DATA EXCERPTS >>
────────────────

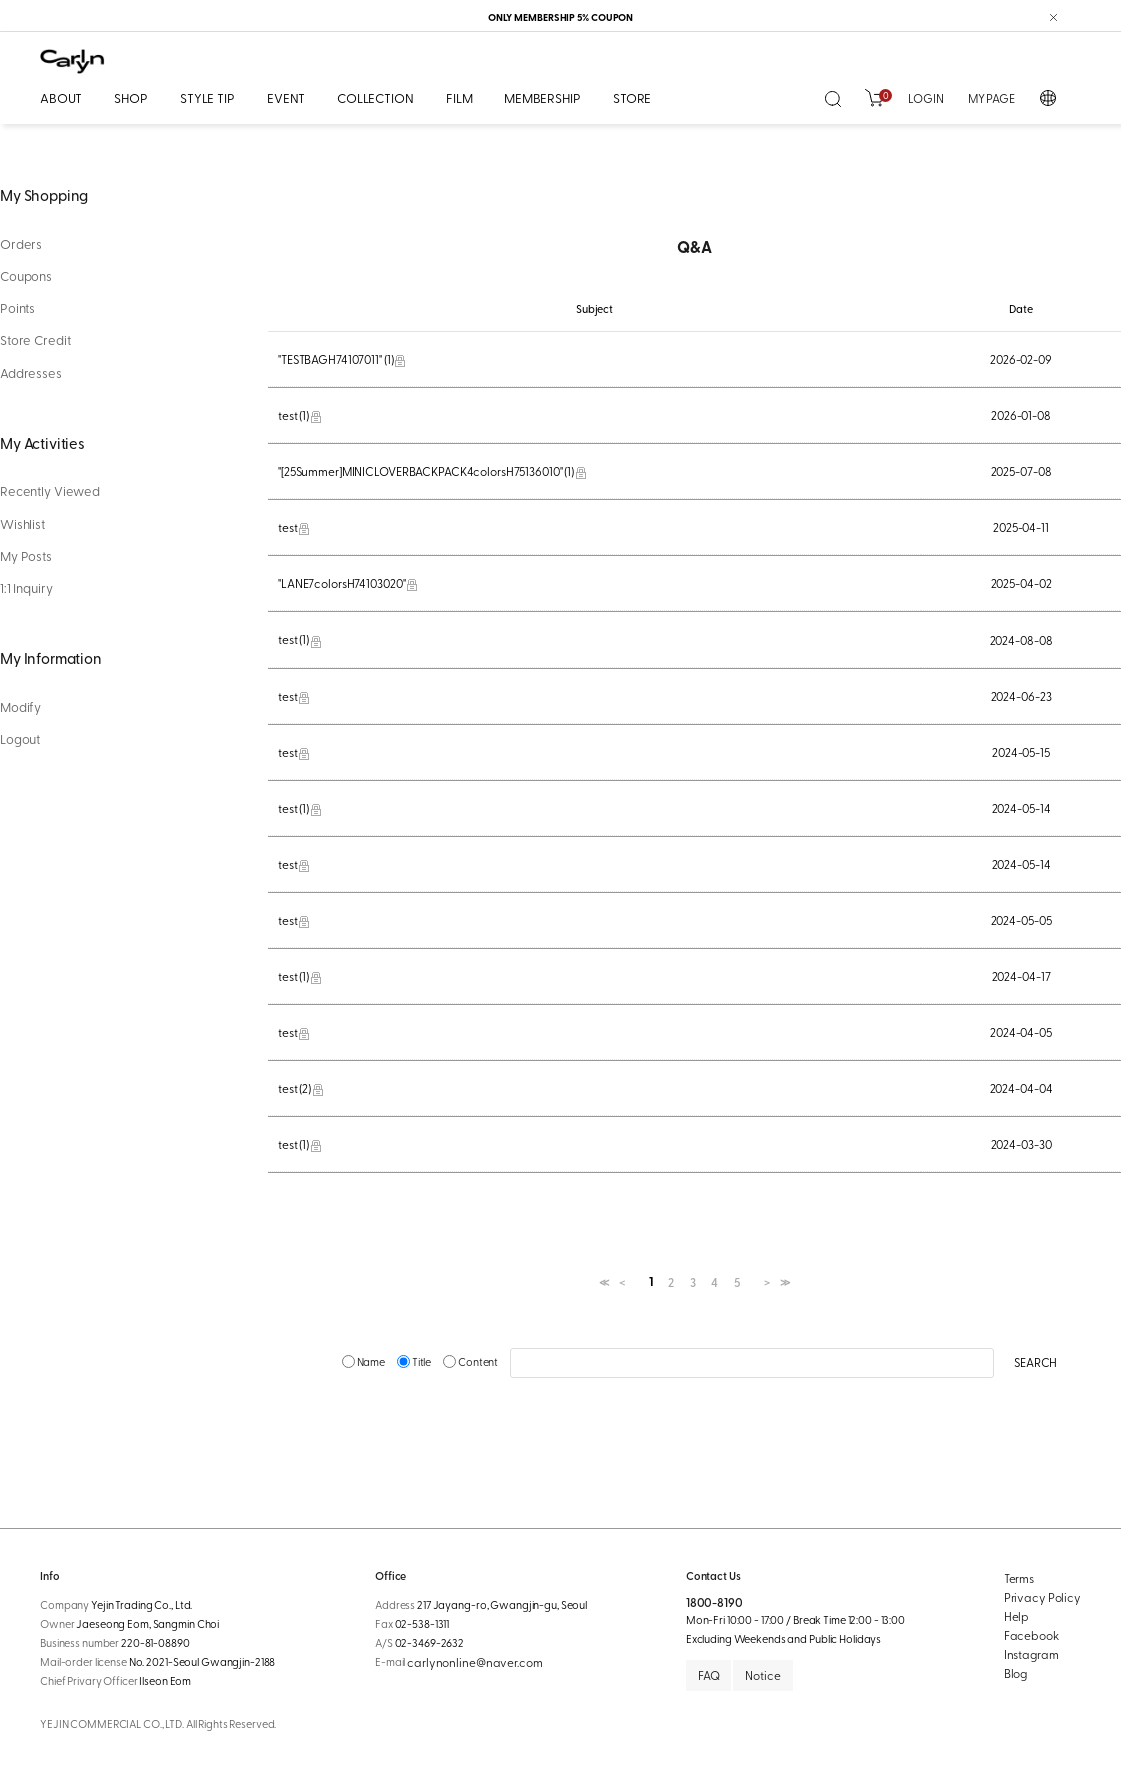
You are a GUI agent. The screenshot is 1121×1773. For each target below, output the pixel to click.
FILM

────────────────

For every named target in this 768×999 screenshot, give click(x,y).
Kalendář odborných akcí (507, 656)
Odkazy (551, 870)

────────────────

TASK STATEMENT >> Which lines in the listing above contain the word "click"? Copy each of them in full.

FINAL RESULT >>
You are a GUI agent. The screenshot is 1121×1773. For each target below, output the pixel to click.
For every named target in this 768×999 screenshot, give click(x,y).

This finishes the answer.